TOKYO, Japan -- The government has decided to sign a pact with Ukraine to share information on measures against nuclear accidents such as the 1986 Chernobyl catastrophe experienced by the former Soviet Union republic, according to government sources.

Chernobyl reactor number 4.

Under the envisioned agreement, the two countries will share data and develop countermeasures against the radioactive contamination of soil and the health risks this could pose.

The Japanese government aims to use these measures to help it resolve the crisis at the Fukushima No. 1 nuclear power plant and to improve the safety of nuclear reactors, the sources said.

This will be Japan's first bilateral agreement that focuses exclusively on measures against nuclear accidents, according to the sources.

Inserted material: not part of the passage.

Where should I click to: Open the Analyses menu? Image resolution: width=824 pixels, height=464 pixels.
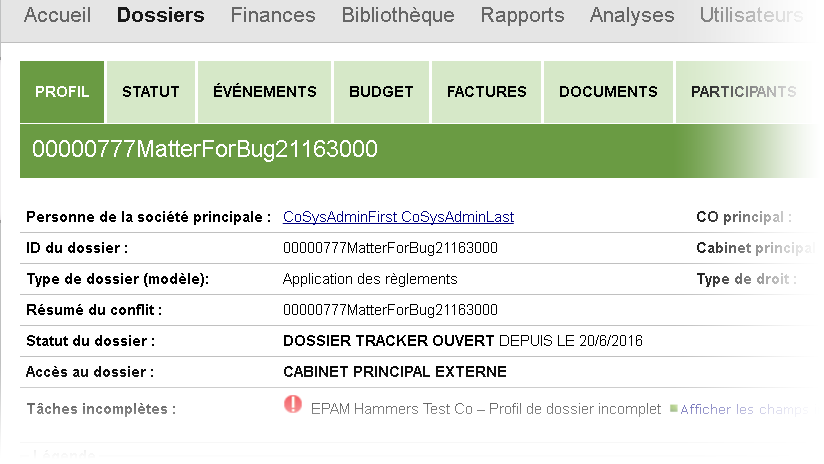632,15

Ukraine has essentially accepted the pact, and it will begin negotiations with Japan this month toward a formal agreement.

The pact will stipulate the two countries are to cooperate in sharing information on how they have responded to nuclear accidents, as well as promoting the exchange of nuclear experts.

The shared information is to include how radioactive substances can be removed from farmland, the effects of low-level radiation exposure on the human body, and how patients exposed to radiation can be treated.

As part of the pact, the Japanese government is to dispatch experts to Ukraine to examine how it handled the Chernobyl disaster, while simultaneously inviting Ukrainian authorities to Japan.

The government is also planning to enhance the Japanese Embassy in Ukraine by adding six more members--including Foreign Ministry bureaucrats, scholars and interpreters--and it will prepare radiation detection equipment such as dosimeters as well as protective gear.